You are changing the logic in DMA mode, interrupt-based FIFO and PIO all
in one go, in a commit whose title and primary purpose is unrelated to
that. Just a mention of the type "while at it, also do that". And in
that process, that bundled refactoring introduces a subtle, but severe bug.
No, that is discouraged. Make one patch per logical change, where only
one thing is happening and which is obviously correct. It helps you and
it helps the reviewer.
Please find attached a set of 3 patches that represent a broken down and
corrected variant of this one. First 2 should be squashed together in
your next submission, they are just to illustrate the bug that you've
introduced (which can be reproduced on any SoC in XSPI mode).

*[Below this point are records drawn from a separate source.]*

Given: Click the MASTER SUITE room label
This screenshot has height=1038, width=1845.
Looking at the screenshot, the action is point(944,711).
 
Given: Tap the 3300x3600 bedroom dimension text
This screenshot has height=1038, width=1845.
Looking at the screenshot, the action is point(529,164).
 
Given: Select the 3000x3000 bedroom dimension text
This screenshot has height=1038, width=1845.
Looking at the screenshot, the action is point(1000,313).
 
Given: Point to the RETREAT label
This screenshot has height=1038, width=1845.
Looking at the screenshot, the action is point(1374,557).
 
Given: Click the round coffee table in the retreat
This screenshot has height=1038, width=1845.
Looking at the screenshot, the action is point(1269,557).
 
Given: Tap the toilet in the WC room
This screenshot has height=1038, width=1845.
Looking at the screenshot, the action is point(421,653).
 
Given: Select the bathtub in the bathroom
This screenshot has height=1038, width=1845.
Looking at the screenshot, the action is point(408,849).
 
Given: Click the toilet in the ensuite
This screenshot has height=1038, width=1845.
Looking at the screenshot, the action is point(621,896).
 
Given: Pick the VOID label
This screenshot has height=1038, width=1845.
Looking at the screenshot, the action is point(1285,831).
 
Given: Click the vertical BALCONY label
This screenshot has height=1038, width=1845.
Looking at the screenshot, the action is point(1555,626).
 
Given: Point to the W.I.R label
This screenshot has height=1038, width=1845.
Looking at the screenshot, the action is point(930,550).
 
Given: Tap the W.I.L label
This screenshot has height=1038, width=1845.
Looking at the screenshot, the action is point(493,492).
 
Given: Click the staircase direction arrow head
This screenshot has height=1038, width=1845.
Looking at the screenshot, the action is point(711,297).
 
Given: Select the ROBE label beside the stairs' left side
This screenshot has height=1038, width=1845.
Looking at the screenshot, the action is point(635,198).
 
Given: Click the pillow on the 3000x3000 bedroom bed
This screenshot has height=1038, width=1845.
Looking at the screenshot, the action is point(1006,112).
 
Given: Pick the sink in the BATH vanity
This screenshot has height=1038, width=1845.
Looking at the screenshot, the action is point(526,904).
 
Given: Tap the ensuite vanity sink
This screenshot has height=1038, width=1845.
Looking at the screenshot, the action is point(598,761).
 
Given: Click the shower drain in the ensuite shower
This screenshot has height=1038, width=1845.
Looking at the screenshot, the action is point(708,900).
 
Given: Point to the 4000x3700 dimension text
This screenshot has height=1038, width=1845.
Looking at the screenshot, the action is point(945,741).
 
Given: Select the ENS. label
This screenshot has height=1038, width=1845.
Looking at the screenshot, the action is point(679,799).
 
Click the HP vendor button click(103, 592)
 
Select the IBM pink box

The panic message is slightly confusing and does not directly point to
the issue, I'm attaching it just for the sake of having a future reference.
[ 4.154185] DSA: tree 0 setup
[ 4.157380] sja1105 spi2.0: Probed switch chip: SJA1105S
[ 4.173894] sja1105 spi2.0: configuring for fixed/sgmii link mode
[ 4.232527] sja1105 spi2.0: Link is Up - 1Gbps/Full - flow control off
[ 4.312798] sja1105 spi2.0 sw0p0 (uninitialized): PHY [0000:00:00.3:07] driver [RTL8211F Gigabit Ethernet] (irq=POLL)
[ 4.443689] sja1105 spi2.0 sw0p1 (uninitialized): PHY [0000:00:00.3:00] driver [Microsemi GE VSC8502 SyncE] (irq=POLL)
[ 4.575718] sja1105 spi2.0 sw0p2 (uninitialized): PHY [0000:00:00.3:01] driver [Microsemi GE VSC8502 SyncE] (irq=POLL)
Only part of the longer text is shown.